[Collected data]
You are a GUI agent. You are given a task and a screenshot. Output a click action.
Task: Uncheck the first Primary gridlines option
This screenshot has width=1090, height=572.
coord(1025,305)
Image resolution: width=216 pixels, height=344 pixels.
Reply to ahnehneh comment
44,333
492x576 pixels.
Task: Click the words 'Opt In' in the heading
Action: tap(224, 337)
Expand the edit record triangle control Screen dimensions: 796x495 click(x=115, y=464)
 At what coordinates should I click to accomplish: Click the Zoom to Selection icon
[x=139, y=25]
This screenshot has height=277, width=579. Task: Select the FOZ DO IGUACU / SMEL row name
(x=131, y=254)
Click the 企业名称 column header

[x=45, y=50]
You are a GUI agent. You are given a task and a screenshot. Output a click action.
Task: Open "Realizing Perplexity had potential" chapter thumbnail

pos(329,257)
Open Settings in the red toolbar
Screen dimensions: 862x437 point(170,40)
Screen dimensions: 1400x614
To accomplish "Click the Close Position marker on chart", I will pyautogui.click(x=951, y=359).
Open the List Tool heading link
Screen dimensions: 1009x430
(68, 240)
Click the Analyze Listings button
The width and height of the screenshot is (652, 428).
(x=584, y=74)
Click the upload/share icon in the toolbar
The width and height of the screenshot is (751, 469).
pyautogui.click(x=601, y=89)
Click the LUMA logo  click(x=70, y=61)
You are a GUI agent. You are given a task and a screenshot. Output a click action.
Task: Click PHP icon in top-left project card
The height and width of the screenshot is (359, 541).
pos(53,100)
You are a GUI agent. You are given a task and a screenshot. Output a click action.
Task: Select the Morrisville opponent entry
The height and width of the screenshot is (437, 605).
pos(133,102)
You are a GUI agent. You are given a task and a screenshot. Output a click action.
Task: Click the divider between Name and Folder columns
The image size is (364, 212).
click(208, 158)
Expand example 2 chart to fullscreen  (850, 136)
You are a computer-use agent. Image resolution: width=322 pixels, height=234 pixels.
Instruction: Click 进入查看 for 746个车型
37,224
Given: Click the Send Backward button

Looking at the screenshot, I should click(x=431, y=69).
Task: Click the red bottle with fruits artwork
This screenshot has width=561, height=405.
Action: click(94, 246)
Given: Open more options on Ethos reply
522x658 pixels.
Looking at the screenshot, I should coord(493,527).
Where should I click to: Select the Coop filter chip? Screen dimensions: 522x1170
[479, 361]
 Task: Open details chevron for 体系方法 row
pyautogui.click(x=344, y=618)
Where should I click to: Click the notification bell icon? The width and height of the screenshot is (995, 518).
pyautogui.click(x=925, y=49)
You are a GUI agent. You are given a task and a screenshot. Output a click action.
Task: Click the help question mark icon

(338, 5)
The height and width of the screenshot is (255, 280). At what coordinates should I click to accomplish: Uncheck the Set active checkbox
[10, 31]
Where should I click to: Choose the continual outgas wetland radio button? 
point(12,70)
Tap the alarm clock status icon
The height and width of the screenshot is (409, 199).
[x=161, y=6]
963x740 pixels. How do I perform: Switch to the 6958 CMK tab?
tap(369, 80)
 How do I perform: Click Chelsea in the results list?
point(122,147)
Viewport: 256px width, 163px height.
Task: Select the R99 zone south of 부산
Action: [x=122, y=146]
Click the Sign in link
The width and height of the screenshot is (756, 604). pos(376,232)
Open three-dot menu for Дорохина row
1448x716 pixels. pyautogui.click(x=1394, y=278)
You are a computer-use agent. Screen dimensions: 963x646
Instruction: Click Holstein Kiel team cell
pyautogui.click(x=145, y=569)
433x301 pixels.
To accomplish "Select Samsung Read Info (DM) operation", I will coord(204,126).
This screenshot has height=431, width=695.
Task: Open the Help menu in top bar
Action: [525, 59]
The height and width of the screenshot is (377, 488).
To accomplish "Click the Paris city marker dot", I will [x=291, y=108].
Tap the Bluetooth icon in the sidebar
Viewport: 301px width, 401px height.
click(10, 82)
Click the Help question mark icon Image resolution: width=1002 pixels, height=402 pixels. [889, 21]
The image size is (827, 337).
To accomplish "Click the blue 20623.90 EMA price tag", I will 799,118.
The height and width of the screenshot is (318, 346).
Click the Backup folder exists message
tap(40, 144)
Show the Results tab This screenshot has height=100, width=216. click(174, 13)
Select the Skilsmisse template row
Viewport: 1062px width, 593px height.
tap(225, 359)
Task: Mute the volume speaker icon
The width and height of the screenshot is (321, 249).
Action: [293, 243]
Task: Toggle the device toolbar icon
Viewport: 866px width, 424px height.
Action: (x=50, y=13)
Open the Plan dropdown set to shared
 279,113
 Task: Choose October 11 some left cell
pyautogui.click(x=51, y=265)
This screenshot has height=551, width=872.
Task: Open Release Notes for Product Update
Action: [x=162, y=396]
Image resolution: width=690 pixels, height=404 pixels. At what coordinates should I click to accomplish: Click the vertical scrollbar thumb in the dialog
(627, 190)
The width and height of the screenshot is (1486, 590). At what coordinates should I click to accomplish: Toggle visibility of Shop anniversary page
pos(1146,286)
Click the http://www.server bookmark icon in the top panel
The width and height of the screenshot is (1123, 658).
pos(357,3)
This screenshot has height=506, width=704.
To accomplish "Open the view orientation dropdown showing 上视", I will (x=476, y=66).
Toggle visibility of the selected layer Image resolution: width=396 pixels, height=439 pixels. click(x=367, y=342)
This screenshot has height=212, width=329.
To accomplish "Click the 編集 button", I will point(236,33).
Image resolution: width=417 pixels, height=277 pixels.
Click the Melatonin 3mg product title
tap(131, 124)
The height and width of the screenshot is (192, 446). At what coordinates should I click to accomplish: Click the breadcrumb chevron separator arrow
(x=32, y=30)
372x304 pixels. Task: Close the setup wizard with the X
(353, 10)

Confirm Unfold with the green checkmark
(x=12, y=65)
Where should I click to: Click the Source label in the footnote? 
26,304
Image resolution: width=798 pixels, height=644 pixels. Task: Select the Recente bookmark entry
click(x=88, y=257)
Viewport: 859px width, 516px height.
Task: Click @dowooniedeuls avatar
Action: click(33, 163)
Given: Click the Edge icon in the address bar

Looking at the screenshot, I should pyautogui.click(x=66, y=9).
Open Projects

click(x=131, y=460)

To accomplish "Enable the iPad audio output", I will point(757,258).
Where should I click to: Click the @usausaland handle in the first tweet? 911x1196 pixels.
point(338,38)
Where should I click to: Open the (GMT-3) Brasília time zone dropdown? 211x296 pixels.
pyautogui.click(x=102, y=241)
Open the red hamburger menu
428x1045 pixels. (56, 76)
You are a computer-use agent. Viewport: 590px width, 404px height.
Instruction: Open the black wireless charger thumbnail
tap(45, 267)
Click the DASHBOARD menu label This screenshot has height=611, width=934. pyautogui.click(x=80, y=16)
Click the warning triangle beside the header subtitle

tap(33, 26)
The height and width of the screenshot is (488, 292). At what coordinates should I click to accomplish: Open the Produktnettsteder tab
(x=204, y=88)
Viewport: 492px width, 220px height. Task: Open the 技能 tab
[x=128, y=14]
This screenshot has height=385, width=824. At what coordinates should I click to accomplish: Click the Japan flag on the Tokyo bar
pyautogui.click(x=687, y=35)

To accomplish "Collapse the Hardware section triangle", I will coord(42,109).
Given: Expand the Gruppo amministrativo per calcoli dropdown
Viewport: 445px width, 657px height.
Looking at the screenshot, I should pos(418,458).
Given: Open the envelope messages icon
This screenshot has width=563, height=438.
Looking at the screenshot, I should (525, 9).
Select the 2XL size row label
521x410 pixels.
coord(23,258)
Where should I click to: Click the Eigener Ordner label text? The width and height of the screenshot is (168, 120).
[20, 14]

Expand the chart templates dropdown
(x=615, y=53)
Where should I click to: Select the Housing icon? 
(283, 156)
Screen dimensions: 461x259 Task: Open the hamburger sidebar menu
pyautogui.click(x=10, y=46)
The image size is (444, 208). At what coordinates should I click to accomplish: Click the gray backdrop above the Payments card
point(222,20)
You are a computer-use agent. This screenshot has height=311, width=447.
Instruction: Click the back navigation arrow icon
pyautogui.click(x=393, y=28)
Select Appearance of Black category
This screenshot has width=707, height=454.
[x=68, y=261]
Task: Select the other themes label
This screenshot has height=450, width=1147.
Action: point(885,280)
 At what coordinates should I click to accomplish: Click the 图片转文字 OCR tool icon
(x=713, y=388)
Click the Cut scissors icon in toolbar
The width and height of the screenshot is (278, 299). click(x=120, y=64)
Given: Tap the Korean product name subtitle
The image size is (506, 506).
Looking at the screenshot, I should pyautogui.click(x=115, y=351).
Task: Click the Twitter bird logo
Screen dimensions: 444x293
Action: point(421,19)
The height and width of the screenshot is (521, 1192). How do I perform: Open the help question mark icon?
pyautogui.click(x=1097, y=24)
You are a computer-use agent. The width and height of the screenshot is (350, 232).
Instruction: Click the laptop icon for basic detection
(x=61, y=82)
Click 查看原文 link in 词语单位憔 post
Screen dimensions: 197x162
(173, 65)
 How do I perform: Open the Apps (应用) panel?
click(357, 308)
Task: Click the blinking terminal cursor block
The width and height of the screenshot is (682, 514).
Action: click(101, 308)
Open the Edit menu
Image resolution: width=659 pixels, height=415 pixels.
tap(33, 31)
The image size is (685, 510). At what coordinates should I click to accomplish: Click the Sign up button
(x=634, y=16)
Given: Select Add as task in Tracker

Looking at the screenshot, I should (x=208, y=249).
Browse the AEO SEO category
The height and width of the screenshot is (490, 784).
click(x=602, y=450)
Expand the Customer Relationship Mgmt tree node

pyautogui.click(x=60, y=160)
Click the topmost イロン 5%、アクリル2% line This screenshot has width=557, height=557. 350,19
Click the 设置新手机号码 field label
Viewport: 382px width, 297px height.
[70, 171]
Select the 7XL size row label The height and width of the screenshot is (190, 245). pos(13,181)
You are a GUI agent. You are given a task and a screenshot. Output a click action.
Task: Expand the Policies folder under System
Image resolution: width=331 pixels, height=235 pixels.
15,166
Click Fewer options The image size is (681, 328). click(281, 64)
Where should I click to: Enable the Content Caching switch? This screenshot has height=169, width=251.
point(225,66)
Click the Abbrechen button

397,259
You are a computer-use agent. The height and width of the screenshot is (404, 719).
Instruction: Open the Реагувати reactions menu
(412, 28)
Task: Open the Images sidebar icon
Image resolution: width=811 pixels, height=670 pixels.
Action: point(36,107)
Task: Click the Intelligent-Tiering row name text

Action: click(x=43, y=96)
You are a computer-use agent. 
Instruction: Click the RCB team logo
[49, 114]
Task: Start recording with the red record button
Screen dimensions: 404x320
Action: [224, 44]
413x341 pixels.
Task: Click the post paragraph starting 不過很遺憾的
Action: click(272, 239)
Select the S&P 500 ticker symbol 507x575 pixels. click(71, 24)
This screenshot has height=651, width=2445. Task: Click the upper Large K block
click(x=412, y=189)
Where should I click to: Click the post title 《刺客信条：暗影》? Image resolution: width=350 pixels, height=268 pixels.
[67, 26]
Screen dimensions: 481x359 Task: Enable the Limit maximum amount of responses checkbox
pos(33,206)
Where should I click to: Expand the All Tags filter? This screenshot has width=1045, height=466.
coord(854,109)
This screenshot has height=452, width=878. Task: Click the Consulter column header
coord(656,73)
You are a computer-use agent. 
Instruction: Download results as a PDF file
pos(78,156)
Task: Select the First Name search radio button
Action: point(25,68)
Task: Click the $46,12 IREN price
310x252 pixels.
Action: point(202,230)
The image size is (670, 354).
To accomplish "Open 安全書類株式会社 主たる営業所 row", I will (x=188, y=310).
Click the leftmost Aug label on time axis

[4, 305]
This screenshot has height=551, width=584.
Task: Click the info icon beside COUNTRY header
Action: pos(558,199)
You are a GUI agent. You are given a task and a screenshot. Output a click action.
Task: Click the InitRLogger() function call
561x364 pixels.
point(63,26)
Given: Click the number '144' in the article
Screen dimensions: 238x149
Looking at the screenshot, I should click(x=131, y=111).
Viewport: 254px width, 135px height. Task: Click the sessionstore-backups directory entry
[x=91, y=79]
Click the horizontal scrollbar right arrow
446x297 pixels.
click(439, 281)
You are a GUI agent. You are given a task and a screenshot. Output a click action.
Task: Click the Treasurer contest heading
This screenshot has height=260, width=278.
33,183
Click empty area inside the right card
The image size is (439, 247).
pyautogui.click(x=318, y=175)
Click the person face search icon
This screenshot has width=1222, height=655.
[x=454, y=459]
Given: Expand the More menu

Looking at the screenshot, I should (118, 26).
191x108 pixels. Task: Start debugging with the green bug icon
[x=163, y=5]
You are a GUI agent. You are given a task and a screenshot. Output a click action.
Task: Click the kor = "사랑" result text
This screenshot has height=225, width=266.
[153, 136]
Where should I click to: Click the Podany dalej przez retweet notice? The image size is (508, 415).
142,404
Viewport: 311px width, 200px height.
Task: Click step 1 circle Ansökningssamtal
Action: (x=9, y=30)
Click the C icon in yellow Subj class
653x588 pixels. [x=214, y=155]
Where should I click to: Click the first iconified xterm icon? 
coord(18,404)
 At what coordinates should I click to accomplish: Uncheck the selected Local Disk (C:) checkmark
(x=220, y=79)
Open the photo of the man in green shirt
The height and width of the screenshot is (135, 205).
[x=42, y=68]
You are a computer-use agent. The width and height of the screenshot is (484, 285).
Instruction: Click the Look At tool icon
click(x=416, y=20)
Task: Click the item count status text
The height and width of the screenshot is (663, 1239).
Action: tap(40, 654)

# WHAT TO DO
Collect the lines of the data that carry the word "price".

# THE ANSWER
To accomplish "Click the blue 20623.90 EMA price tag", I will 799,118.
Task: Click the $46,12 IREN price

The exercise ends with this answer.